Stored data
- - -
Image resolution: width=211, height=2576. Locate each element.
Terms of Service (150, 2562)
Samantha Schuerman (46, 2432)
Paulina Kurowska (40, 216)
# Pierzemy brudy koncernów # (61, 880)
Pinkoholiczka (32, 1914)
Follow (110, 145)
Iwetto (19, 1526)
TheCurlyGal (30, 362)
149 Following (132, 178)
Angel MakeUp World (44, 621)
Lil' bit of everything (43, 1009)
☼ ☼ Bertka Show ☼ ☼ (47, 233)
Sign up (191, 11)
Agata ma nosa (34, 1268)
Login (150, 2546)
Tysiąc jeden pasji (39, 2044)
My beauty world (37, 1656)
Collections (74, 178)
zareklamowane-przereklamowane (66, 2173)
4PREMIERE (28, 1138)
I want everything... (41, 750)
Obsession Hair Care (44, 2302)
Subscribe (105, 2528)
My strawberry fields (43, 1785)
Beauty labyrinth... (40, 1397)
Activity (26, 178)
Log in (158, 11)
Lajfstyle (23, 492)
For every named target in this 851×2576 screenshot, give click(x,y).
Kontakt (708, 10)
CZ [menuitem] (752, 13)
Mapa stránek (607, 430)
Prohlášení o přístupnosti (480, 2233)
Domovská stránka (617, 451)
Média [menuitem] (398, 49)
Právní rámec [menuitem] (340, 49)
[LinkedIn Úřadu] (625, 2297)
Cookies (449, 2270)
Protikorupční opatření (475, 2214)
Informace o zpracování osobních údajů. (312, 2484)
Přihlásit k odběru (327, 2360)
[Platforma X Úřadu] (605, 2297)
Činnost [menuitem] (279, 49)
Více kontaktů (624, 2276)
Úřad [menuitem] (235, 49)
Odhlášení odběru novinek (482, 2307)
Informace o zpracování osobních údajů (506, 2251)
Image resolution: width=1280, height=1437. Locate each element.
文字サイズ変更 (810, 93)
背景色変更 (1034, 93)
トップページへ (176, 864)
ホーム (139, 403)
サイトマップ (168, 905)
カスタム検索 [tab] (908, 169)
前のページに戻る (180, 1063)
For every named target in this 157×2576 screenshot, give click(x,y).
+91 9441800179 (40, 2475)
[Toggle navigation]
- - -
▶ WHAT YOU WILL DO
Would you give the data above again, exactly as written?

▶ WRITTEN ANSWER
Image resolution: width=211, height=2576. Locate each element.
Terms of Service (150, 2562)
Samantha Schuerman (46, 2432)
Paulina Kurowska (40, 216)
# Pierzemy brudy koncernów # (61, 880)
Pinkoholiczka (32, 1914)
Follow (110, 145)
Iwetto (19, 1526)
TheCurlyGal (30, 362)
149 Following (132, 178)
Angel MakeUp World (44, 621)
Lil' bit of everything (43, 1009)
☼ ☼ Bertka Show ☼ ☼ (47, 233)
Sign up (191, 11)
Agata ma nosa (34, 1268)
Login (150, 2546)
Tysiąc jeden pasji (39, 2044)
My beauty world (37, 1656)
Collections (74, 178)
zareklamowane-przereklamowane (66, 2173)
4PREMIERE (28, 1138)
I want everything... (41, 750)
Obsession Hair Care (44, 2302)
Subscribe (105, 2528)
My strawberry fields (43, 1785)
Beauty labyrinth... (40, 1397)
Activity (26, 178)
Log in (158, 11)
Lajfstyle (23, 492)
For every named target in this 851×2576 screenshot, give click(x,y).
Kontakt (708, 10)
CZ [menuitem] (752, 13)
Mapa stránek (607, 430)
Prohlášení o přístupnosti (480, 2233)
Domovská stránka (617, 451)
Média [menuitem] (398, 49)
Právní rámec [menuitem] (340, 49)
[LinkedIn Úřadu] (625, 2297)
Cookies (449, 2270)
Protikorupční opatření (475, 2214)
Informace o zpracování osobních údajů. (312, 2484)
Přihlásit k odběru (327, 2360)
[Platforma X Úřadu] (605, 2297)
Činnost [menuitem] (279, 49)
Více kontaktů (624, 2276)
Úřad [menuitem] (235, 49)
Odhlášení odběru novinek (482, 2307)
Informace o zpracování osobních údajů (506, 2251)
Image resolution: width=1280, height=1437. Locate each element.
文字サイズ変更 (810, 93)
背景色変更 (1034, 93)
トップページへ (176, 864)
ホーム (139, 403)
サイトマップ (168, 905)
カスタム検索 [tab] (908, 169)
前のページに戻る (180, 1063)
For every named target in this 157×2576 screenshot, give click(x,y).
+91 9441800179 (40, 2475)
[Toggle navigation]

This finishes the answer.